Itamaraty recordó además los 203 años de amistad y cooperación entre ambos países y subrayó la relevancia del vínculo comercial bilateral.
La relación entre el mandatario argentino y Lula está plagada de fuertes rispideces discursivas, desplantes y frialdad protocolar desde antes de que el libertario asumiera la presidencia del país. Durante su campaña presidencial en 2023, Milei apuntó repetidamente contra el jefe de Estado de Brasil tildándolo públicamente de “comunista” y “corrupto”.
En junio de 2024, Lula dijo que Milei le debía una disculpa tanto a él como al pueblo de Brasil por decir “bobadas” sobre su gestión. El gobierno libertario se negó y en julio de 2024 el mandatario argentino decidió bajarse de la Cumbre del Mercosur en Asunción para asistir a una conferencia conservadora junto a Jair Bolsonaro en Camboriú.
Cuatros meses después, ambos presidentes coincidieron en la Cumbre del G20 en Río de Janeiro. El frío y rígido saludo protocolar de bienvenida propiciado por Lula evidenció una vez más el vínculo conflictivo.
Durante la Cumbre del Mercosur de julio de 2025 celebrada en Buenos Aires, Milei y Lula expusieron visiones antagónicas de la economía regional. Mientras Milei apuntó contra el funcionamiento del bloque y amenazó con que Argentina avanzaría sola hacia el libre mercado, Lula defendió la unión aduanera.
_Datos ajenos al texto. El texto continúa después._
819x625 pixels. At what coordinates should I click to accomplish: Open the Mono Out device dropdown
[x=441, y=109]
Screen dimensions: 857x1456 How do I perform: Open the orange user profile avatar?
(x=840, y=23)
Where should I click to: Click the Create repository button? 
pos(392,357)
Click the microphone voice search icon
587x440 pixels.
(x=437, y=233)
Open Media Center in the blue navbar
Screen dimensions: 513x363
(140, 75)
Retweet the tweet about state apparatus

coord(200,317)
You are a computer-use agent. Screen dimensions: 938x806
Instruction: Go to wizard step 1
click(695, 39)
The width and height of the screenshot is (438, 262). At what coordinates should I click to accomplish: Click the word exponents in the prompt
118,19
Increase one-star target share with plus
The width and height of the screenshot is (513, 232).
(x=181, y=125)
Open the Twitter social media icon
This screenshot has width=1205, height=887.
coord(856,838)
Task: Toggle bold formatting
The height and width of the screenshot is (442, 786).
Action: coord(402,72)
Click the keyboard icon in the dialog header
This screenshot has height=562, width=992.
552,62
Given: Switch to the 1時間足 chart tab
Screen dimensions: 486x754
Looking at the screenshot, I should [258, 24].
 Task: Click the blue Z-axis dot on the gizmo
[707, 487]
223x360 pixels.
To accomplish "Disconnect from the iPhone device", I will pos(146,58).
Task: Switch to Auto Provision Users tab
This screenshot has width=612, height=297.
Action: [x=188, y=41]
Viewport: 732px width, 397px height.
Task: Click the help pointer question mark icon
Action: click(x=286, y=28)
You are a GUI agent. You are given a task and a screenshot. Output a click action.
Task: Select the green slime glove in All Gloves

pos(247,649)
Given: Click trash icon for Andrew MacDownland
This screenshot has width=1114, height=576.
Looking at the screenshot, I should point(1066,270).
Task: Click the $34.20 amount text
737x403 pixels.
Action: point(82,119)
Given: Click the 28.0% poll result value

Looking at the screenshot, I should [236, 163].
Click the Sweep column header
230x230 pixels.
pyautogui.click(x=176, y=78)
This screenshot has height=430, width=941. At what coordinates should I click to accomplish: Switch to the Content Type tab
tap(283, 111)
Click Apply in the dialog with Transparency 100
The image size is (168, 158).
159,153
Aunque el saludo inicial fue frío, el encuentro terminó con un abrazo protocolar en el momento del traspaso de la presidencia pro tempore del bloque hacia el mandatario brasileño.
A finales de 2025, Milei y Lula cruzaron sus posicionamientos por la crisis en Venezuela. El argentino respaldó la política de máxima presión y sanciones de Estados Unidos, mientras que Lula rechazó intervenciones externas y se posicionó como mediador.
En la reciente crisis diplomática entre España y Argentina, el llamado a consultas funcionó como una herramienta de presión de Madrid hacia la Casa Rosada para exigir disculpas públicas a Javier Milei por sus declaraciones contra la esposa de Pedro Sánchez. Aunque el mandatario argentino se negó, España designó posteriormente a un nuevo embajador, Joaquín María de Arístegui Laborde, lo que sirvió para distender el vínculo bilateral.